### TASK REQUIREMENTS
Go through the entries below and tally each line holding the string "computer". Return the number only.

Stored data entries
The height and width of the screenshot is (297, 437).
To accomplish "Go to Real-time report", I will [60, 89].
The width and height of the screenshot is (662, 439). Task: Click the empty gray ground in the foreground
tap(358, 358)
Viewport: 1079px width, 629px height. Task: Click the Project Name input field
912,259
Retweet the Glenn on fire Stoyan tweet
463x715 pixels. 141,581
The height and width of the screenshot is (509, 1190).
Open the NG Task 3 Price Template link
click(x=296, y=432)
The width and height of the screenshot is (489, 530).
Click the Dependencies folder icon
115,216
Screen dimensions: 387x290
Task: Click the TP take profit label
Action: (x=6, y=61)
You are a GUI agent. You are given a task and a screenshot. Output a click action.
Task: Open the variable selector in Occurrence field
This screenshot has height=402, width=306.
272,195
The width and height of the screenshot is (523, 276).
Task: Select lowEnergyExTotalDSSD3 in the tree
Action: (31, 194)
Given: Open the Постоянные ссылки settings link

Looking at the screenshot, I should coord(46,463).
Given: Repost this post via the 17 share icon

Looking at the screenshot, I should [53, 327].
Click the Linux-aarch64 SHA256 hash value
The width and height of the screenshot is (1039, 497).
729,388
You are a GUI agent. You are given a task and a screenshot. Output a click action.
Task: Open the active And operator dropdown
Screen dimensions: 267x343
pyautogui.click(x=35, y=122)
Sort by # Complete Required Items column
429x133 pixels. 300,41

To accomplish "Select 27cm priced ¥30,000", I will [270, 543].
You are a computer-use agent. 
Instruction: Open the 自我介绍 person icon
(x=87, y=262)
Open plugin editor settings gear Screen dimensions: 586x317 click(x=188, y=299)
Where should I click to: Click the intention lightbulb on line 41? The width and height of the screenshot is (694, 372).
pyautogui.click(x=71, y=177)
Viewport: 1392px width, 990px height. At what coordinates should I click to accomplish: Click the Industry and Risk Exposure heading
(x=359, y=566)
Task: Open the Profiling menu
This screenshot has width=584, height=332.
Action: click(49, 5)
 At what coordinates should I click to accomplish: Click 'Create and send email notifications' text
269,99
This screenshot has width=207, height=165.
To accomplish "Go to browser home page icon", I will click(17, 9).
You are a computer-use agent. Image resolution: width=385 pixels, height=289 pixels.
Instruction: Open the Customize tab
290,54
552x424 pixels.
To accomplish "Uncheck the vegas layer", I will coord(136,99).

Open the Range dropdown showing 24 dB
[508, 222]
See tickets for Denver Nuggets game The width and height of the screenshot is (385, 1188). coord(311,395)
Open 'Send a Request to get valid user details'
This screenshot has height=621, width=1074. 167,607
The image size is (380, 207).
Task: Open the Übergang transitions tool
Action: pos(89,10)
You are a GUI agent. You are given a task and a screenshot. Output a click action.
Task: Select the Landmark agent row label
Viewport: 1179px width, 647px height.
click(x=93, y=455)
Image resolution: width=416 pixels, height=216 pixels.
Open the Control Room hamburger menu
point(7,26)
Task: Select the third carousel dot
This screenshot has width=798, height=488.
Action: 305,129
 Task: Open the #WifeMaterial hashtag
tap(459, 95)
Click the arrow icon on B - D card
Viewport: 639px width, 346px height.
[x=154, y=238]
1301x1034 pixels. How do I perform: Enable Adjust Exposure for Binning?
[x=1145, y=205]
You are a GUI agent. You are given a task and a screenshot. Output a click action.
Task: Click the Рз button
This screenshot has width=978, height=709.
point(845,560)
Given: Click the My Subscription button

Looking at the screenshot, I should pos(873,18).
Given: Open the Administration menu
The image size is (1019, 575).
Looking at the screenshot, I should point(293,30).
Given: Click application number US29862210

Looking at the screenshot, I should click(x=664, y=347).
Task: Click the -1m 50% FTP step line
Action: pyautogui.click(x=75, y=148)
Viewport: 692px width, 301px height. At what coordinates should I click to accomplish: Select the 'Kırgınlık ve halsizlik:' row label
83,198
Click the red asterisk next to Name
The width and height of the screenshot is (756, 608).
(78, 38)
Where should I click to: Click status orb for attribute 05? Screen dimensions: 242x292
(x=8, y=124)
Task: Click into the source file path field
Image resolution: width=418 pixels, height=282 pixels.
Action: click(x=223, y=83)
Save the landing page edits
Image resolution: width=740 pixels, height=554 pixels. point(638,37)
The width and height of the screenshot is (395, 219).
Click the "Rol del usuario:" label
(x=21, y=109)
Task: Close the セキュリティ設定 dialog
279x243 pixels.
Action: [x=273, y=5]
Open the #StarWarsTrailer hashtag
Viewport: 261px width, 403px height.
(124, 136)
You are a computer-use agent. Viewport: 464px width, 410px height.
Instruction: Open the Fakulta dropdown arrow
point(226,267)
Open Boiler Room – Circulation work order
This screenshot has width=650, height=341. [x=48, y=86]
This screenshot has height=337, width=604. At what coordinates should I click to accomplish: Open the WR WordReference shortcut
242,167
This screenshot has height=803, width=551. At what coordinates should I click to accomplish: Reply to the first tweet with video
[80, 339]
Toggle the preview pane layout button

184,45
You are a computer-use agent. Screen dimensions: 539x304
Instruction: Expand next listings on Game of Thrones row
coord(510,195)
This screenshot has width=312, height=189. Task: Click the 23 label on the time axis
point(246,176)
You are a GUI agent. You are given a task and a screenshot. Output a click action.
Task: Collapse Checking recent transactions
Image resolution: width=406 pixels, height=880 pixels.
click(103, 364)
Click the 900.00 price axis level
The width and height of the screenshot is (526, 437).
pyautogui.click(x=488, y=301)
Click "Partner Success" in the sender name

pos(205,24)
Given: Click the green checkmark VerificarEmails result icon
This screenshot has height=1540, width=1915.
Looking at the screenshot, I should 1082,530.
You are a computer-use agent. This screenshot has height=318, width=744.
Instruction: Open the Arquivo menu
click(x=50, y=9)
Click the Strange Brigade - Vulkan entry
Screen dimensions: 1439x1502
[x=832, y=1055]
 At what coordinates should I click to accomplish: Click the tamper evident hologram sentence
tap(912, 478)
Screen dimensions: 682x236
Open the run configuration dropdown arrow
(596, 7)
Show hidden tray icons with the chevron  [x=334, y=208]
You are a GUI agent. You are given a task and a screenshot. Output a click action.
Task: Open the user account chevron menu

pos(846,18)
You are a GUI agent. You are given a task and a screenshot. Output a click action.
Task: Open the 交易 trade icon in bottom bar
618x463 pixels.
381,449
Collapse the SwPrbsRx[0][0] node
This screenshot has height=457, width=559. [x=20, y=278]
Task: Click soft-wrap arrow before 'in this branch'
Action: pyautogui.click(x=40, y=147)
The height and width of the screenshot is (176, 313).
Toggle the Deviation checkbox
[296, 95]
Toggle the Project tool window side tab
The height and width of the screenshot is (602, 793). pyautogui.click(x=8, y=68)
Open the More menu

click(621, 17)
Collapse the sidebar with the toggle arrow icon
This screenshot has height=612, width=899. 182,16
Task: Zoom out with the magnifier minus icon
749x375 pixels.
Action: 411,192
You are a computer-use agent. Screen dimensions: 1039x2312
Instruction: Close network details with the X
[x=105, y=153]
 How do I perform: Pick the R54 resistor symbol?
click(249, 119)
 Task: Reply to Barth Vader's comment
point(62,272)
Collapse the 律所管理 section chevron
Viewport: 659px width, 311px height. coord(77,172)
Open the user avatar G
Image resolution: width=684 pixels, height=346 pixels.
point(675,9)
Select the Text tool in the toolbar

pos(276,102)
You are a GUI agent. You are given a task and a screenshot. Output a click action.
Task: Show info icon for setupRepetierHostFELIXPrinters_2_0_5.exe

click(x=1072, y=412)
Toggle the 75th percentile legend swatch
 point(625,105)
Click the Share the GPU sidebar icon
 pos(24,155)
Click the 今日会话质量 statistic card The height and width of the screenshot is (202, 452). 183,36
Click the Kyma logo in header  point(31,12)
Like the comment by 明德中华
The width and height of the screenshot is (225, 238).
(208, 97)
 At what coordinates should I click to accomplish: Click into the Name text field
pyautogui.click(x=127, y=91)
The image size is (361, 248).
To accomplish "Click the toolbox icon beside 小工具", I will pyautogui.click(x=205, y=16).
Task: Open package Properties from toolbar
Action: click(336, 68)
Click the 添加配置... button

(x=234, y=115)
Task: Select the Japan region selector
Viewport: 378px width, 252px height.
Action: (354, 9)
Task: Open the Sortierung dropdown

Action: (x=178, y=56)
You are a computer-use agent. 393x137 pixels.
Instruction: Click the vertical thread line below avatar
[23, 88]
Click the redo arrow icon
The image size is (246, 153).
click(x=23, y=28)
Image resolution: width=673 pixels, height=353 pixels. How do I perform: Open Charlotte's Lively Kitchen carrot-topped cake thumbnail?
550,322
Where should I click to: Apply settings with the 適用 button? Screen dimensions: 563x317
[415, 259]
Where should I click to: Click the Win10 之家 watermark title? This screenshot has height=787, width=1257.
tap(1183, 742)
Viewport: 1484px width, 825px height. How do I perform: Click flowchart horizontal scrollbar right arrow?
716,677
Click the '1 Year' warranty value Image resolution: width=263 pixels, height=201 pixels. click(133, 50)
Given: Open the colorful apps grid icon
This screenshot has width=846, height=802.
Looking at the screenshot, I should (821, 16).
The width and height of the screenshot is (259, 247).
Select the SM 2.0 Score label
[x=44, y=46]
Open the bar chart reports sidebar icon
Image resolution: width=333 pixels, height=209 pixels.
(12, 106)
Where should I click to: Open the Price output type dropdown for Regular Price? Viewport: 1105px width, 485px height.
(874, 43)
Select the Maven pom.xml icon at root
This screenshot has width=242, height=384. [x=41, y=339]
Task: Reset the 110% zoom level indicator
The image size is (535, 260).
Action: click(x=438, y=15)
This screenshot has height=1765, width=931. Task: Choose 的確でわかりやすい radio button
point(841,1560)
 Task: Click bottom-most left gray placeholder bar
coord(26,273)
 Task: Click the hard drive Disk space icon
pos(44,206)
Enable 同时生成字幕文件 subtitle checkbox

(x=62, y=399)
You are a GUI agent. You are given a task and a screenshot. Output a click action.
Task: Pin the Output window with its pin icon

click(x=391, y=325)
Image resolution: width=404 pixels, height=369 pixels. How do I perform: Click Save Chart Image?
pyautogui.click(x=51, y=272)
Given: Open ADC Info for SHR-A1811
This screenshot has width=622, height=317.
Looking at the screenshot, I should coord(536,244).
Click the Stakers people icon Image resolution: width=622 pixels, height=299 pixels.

### TASK RESPONSE
7